5. Indeed, if the conclusion is a tautology, then by definition it's always true, and there's no possibility of the argument being invalid.
I don't think so. This depends on the definition of an argument and when an argument is invalid. In the terminology of mathematical logic, I would say an argument is a (possibly less formal) derivation. In turn, a (valid) derivation is a structure (a tree, an ordered sequence, or such) built of formulas according to the rules of inference. The three most popular derivation styles in mathematical logic are Natural Deduction (trees of formulas), Sequent Calculus (trees of sequents, i.e., pairs of multisets of formulas) and Hilbert-style derivations (sequences of formulas). A structure like this is an invalid argument if it is not a valid argument, typically when some part is not built according to a correct inference rule.

Thus, there may be a derivation that has an error in the middle but ends with a tautology. Formally, a sequence consisting of one formula A -> A (for some formula A) is an invalid derivation in the Hilbert system because A -> A is not an axiom. It is, of course, derivable, but the derivation consists of five or six formulas (which is why Hilbert system is rarely used in practice).

I agree that the statement about the Rubicon is contingent.

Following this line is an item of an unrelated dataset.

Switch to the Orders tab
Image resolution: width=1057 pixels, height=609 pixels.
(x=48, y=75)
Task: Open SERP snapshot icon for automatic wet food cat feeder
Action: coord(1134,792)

I doubt that in an Introduction to Logic class (which the OP is in, at least judging by the title of this thread), they would define a valid argument the way you have, though I would agree with you if the class were a more advanced symbolic logic class. Generally, in an intro class, the definition of a valid argument is one in which it is impossible for the premisses to be all true, and yet have the conclusion false.